Neben den Konflikten innerhalb des DOS-Bündnisses droht auch der fortgesetzte Desintegrationsprozess des Staates neue Unruhen zu provozieren. Am harmlosesten sind noch die Auseinandersetzungen zwischen den Regionalisten und den Zentralisten um Kostunica in der Provinz Vojvodina. Die Autonomisten der von einer ungarischen Minderheit bewohnten Vojvodina haben auf dem Ticket von DOS Regionalwahlen gewonnen, die gleichzeitig mit den jugoslawischen Präsidentschaftwahlen am 24. September stattfanden. Jetzt bahnt sich eine Konfrontation mit Kostunica an, der gegen die Autonomie der Provinz eintritt. Auch Montenegros Präsident Milo Djukanovic macht weiter für die Unabhängigkeit seiner winzigen Republik mobil, obwohl ihm der Westen zu verstehen gegeben hat, dass diese Frage nicht mehr auf der Tagesordnung steht.
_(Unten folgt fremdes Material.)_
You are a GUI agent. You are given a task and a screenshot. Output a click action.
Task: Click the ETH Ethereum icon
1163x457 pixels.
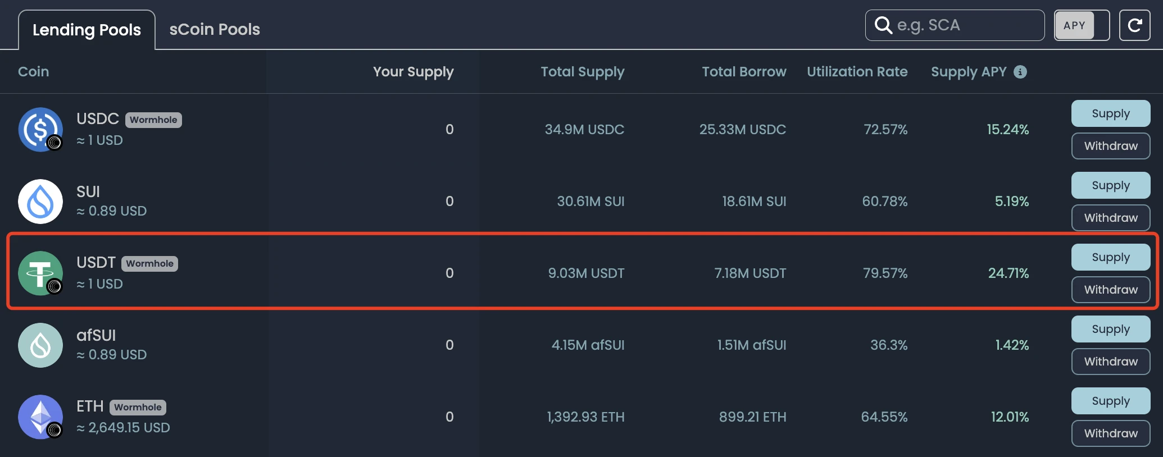click(x=40, y=417)
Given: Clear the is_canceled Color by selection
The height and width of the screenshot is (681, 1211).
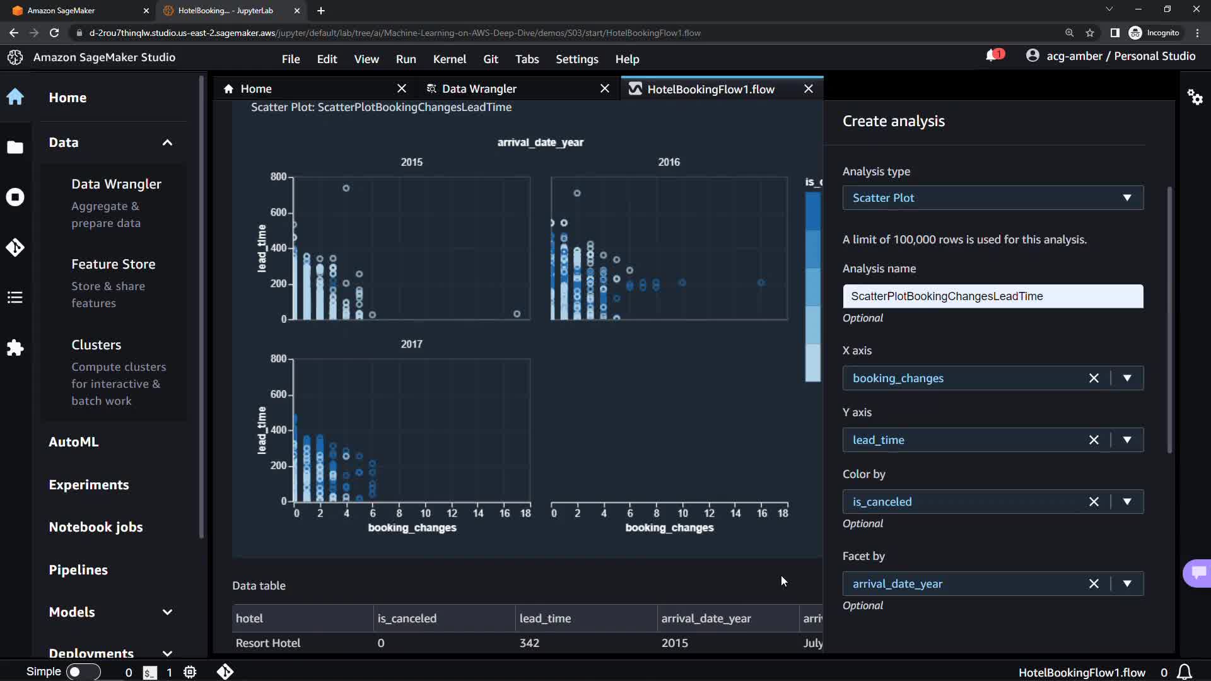Looking at the screenshot, I should [1094, 502].
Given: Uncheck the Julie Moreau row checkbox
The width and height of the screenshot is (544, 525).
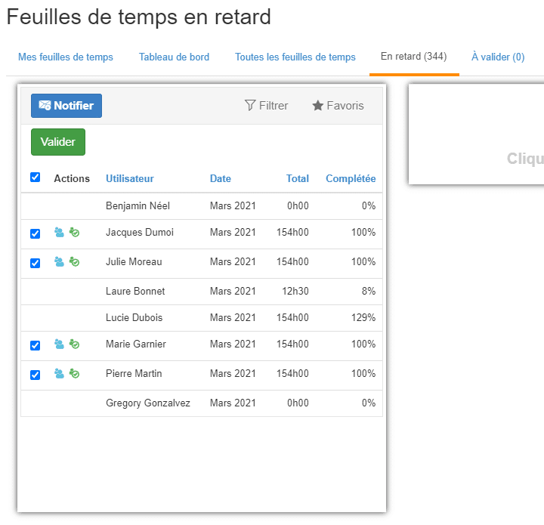Looking at the screenshot, I should coord(35,264).
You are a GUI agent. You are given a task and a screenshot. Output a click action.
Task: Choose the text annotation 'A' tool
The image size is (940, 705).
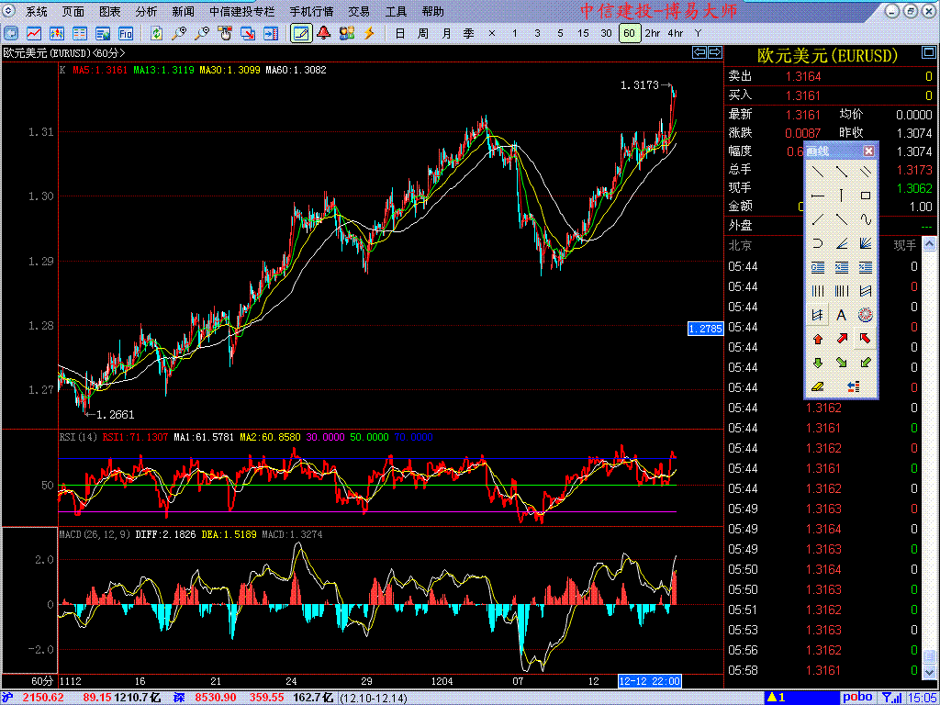click(x=841, y=315)
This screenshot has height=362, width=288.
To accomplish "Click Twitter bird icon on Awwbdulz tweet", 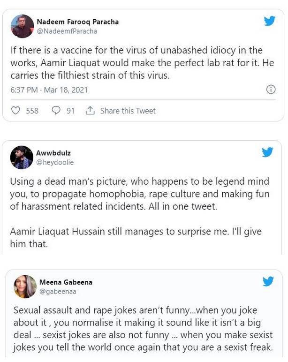I will (x=267, y=152).

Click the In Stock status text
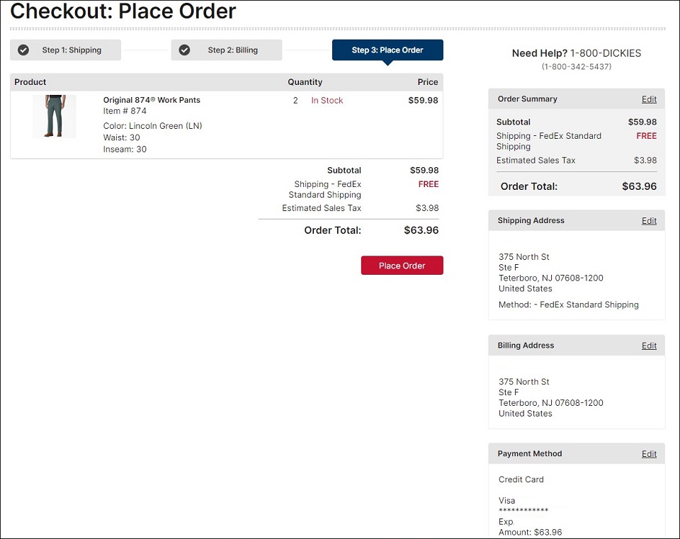pos(327,100)
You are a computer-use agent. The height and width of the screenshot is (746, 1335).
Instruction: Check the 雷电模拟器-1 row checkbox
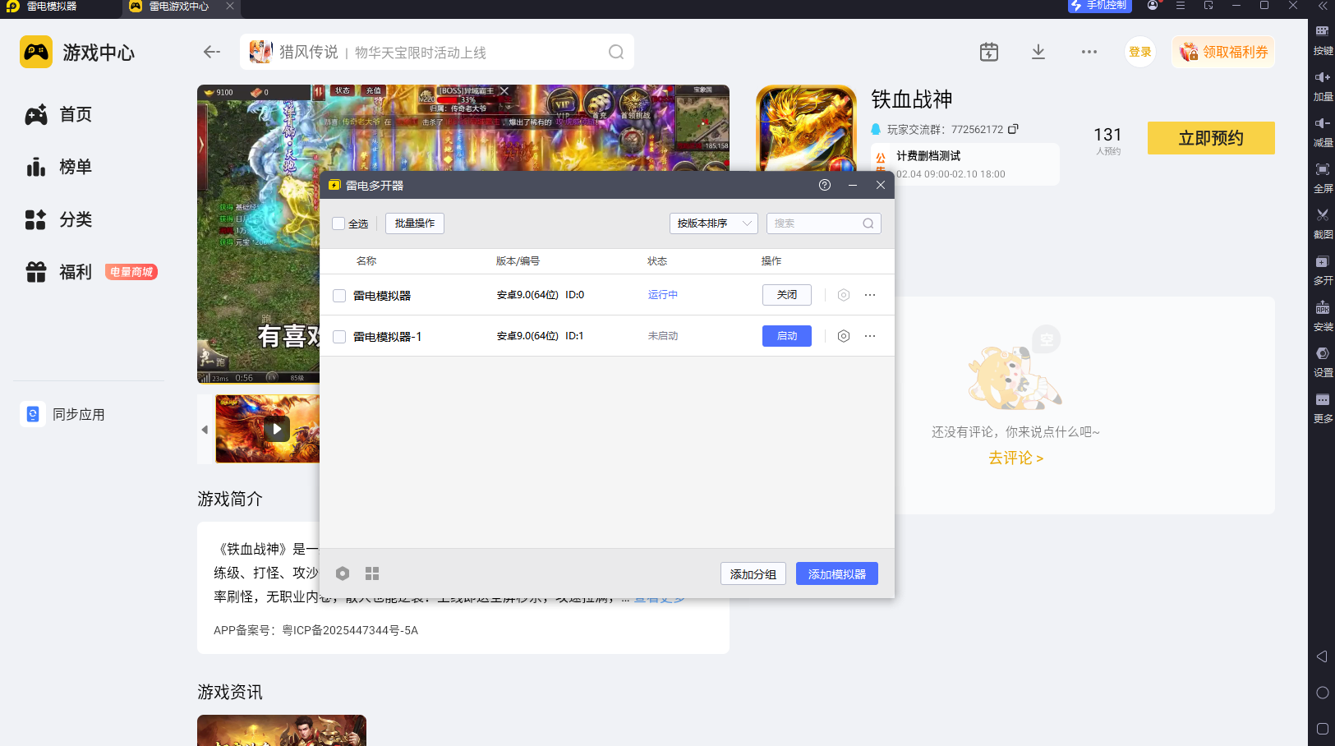tap(339, 337)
Weiter zugespitzt hat sich der Konflikt zwischen der albanisch-nationalistischen Guerillatruppe UCPMB - ein UCK-Ableger - und serbisch-jugoslawischen Truppen in Südserbien. Hunderte gut bewaffnete UCPMB-Kämpfer operieren vor allem im Presevo-Tal, in dem 70 000 Albaner leben, und versuchen dort eine militärische Reaktion von serbischer Seite zu provozieren. Eine militärische Eskalation des Konfliktes würde sie der Unabhängigkeit des Kosovo näher bringen. Und darauf drängen die albanischen Nationalisten, egal wer in Belgrad regiert und was die »internationale Gemeinschaft« davon hält.

Mehrere Tausend Serben haben vergangene Woche begonnen, auf den Verkehrswegen nach Mazedonien und Griechenland Blockaden zu errichten. Sie fordern Kostunica auf, die Armee einzusetzen, weil sich die Nato-Truppen bisher bei der Kontrolle der UCPMB zurückhalten. Wahlkämpfer Djindjic drängt darauf, »sofort und ohne Kompromisse« zu reagieren.

Und auch im Kosovo ist die Lage angespannt. Belgische Kfor-Einheiten hatten am vergangenen Sonntag einen von der UN-Polizei gesuchten Serben festgenommen. Anschließend kam es in der Ortschaft Leposavic zu gewaltsamen Protesten, bei denen zwei Serben starben.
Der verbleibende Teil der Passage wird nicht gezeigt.